NFPA 70 Section 400-8 1999 Ed. Uses not permitted. Unless specifically permitted in section 400-7, flexible cords and cables shall not be used for the following:
(1) As a substitute for a fixed wiring of a structure
(2) Where run through holes in walls, structural ceilings, suspended ceilings, dropped ceilings, or floors.
(3) Where run through doorways, windows, or similar openings
(4) Where attached to building surfaces
(5) Where concealed behind building walls, structural ceilings, suspended ceilings, or floors
(6) Where installed in raceways, except as otherwise permitted in this code
Section 210-20 (b) Receptacles. 2. Where connected to branch circuit supplying tow or more receptacle or outlets, a receptacle shall not supply a total cord-and plug connected load in excess of the maximum specified in Table 210-21 (b)(2).
Table -21 (b)(2). Maximum Cord- and Plug Connected Load to Receptacle
Circuit Rating Receptacle Rating Maximum Load
(Amperes) (Amperes) (Amperes)
15 or 20 15 12
20 20 16
30 30 24
Findings:
During a tour of the facility with the Facilities Staff 82 from 1/27/15 to 1/30/15, the facility electrical outlets were observed. Facility did not have a categorical waiver for power-strips.
Main Hospital
1/27/15
1. At 4:01 p.m., in Bio-Med room on the first floor, there was a power-strip plugged into another power-strip.
1/29/15
2. At 11:09 a.m., a coffee machine was plugged into a power-strip in the Respiratory office on the second floor.
3. At 12:05 p.m., a toaster over, Keurig coffee pot, microwave and Pure Water- water cooler dispenser plugged into a power-strip in surgery employee lounge.
4. At 12:12 p.m., there was no maintenance tag attached to the multi-plugs power-strip strapped to the anesthesia machine in the Operating Room 3 and next to the power-strip were two E-sized oxygen cylinders installed on the anesthesia machine.
5. At 12:13 p.m., there was a multi-plug power-strip fixed to the wall in Operating Room 3.
During interview with Facilities Staff 82, he stated facilities engineer did not do any maintenance and leak test for both the power-strips installed in the Operating Room 3 and could not verified if the power strips meet the requirements for anesthesia location.

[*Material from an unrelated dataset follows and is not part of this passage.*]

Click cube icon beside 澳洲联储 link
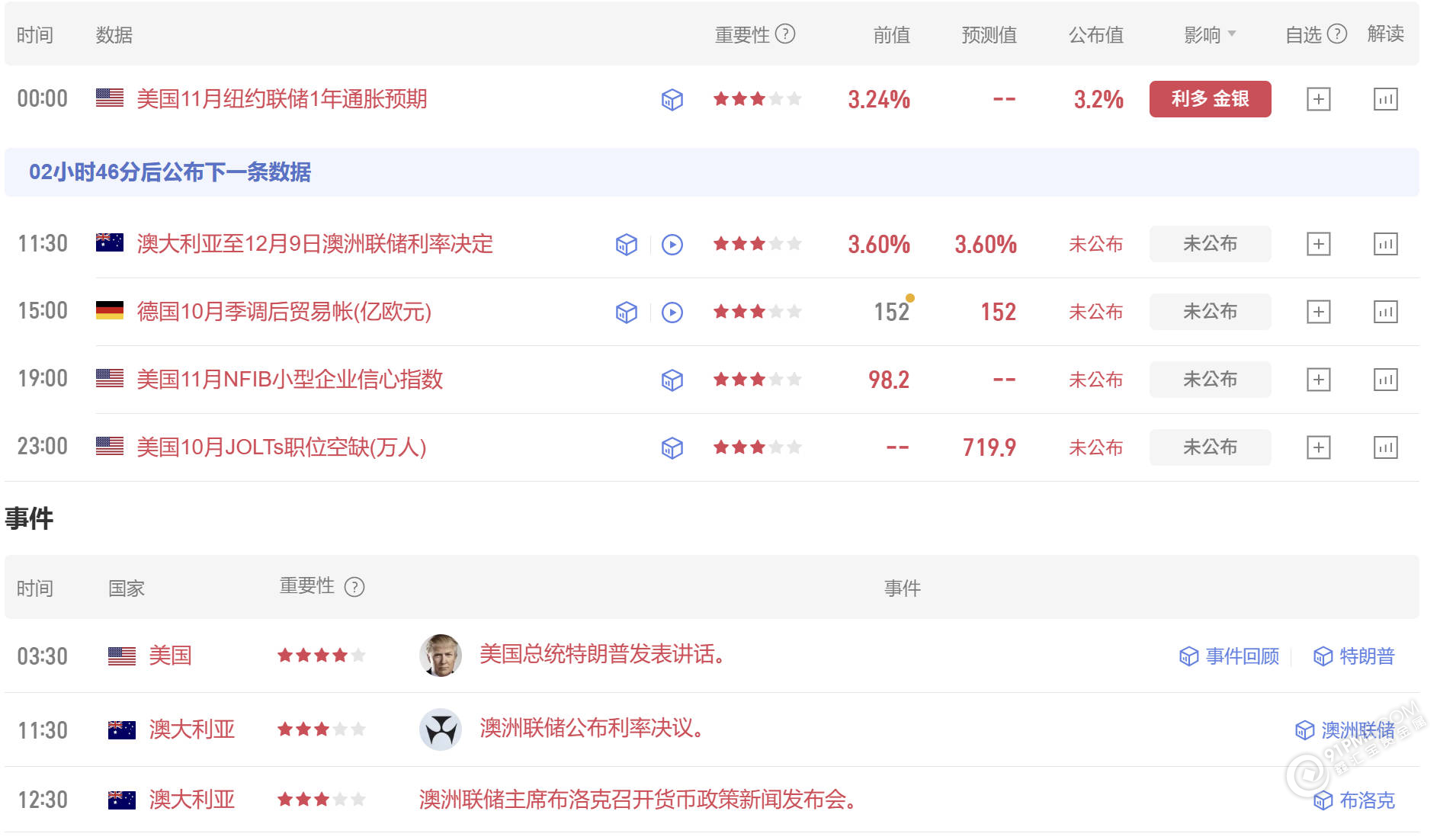1440x840 pixels. [x=1305, y=729]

Outpatient Pre-operative Building
1/28/15
6. At 2:18 p.m., a micro-wave, toaster, office hole-puncher, and refrigerator plugged into the same multi-plug power-strip(Triplite power tap 58 M7). Per manufactory label, the refrigerator was 15 amperes, the micro-wave 1.3 amperes, and toaster 1.1 amperes making the total amperes for the power-strip 17.4 amperes.
29665
Main Building
1/29/15
7. At 2:34 p.m., there was a refrigerator plugged into a power strip in the physicians dictation room (Door 1-01-5137) located in the Cardiopulmonary corridor.
8. At 2:50 p.m., there was refrigerator, microwave, and coffee machine plugged into a power strip in the alcove across from Door 2-01-5104.